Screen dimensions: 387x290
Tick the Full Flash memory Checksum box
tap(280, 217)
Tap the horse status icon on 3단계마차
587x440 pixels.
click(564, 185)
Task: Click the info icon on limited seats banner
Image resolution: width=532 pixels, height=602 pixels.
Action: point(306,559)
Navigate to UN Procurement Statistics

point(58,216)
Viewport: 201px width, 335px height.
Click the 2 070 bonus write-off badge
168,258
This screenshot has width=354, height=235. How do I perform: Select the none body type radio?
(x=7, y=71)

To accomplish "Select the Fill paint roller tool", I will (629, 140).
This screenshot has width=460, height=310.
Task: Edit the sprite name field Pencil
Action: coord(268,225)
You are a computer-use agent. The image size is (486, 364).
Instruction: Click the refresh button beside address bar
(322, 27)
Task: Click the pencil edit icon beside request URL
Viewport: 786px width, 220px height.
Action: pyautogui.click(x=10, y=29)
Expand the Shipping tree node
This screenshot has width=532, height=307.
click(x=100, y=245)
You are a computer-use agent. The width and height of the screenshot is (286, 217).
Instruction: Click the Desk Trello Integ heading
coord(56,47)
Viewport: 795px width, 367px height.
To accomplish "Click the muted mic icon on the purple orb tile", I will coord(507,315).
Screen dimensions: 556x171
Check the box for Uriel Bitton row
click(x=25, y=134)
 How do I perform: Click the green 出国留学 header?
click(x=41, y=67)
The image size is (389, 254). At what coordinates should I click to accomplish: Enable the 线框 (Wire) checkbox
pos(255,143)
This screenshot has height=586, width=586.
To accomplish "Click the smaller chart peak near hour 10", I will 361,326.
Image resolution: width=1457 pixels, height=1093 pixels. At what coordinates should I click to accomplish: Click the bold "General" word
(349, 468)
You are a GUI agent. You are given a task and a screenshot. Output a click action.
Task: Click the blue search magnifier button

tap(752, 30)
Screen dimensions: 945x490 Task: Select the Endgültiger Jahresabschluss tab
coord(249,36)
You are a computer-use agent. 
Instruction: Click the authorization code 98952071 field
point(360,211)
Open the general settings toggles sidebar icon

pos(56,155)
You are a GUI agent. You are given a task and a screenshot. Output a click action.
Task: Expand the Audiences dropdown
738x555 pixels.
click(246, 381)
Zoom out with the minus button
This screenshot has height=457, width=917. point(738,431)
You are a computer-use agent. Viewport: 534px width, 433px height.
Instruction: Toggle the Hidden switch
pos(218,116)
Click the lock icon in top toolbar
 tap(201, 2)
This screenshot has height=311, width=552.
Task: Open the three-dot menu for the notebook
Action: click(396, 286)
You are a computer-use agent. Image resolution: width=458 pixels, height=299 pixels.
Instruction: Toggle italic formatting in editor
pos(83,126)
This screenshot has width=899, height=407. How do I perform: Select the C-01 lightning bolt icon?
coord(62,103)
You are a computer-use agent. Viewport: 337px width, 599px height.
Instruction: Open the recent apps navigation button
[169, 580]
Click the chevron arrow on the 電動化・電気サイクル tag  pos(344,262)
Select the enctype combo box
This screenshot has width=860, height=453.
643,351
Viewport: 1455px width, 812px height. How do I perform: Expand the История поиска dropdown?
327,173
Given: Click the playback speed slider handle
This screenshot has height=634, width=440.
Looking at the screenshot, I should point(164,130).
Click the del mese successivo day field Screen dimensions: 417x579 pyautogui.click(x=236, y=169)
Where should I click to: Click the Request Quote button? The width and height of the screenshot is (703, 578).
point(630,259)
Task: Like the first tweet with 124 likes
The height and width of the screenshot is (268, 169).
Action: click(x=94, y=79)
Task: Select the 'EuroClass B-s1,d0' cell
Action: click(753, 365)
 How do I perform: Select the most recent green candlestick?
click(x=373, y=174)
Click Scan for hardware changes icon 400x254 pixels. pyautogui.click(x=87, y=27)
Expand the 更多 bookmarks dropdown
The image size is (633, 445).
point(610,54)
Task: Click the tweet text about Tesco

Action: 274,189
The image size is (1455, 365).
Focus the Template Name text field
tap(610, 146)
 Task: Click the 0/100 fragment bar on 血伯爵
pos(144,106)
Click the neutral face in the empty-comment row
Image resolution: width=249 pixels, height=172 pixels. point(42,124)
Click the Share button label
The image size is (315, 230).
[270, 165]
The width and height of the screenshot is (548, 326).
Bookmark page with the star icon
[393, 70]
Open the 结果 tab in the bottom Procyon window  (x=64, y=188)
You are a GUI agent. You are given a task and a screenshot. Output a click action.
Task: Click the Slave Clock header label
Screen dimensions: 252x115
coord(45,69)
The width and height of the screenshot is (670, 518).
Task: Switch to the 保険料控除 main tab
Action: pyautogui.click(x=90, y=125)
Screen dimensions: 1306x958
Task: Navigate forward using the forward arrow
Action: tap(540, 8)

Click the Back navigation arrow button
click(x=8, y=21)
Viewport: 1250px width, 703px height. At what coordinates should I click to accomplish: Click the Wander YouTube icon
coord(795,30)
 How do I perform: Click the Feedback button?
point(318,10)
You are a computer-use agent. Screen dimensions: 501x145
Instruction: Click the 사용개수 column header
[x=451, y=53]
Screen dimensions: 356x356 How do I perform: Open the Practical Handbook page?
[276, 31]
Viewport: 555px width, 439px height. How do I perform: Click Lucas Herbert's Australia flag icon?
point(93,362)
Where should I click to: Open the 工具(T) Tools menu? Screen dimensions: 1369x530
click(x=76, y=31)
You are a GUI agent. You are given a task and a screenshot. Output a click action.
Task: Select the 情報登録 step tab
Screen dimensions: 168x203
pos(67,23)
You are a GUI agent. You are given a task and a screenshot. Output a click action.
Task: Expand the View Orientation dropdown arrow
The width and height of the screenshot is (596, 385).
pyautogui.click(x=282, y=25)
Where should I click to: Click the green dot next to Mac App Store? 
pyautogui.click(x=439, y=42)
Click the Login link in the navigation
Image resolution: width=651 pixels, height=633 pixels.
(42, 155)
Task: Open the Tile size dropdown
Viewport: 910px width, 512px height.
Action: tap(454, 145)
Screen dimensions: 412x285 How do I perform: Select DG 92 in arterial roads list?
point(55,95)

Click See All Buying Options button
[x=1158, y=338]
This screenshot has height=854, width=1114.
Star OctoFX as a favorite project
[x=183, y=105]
..............................
WHAT YOU WILL DO - Beginning at the opening line of the data, transcribe each line exactly until you reach the line with "Task: Click the pencil", which you also include, and go no further.

RESULT OF THIS TASK -
Screen dimensions: 387x290
Tick the Full Flash memory Checksum box
tap(280, 217)
Tap the horse status icon on 3단계마차
587x440 pixels.
click(564, 185)
Task: Click the info icon on limited seats banner
Image resolution: width=532 pixels, height=602 pixels.
Action: point(306,559)
Navigate to UN Procurement Statistics

point(58,216)
Viewport: 201px width, 335px height.
Click the 2 070 bonus write-off badge
168,258
This screenshot has width=354, height=235. How do I perform: Select the none body type radio?
(x=7, y=71)

To accomplish "Select the Fill paint roller tool", I will (629, 140).
This screenshot has width=460, height=310.
Task: Edit the sprite name field Pencil
Action: coord(268,225)
You are a computer-use agent. The image size is (486, 364).
Instruction: Click the refresh button beside address bar
(322, 27)
Task: Click the pencil edit icon beside request URL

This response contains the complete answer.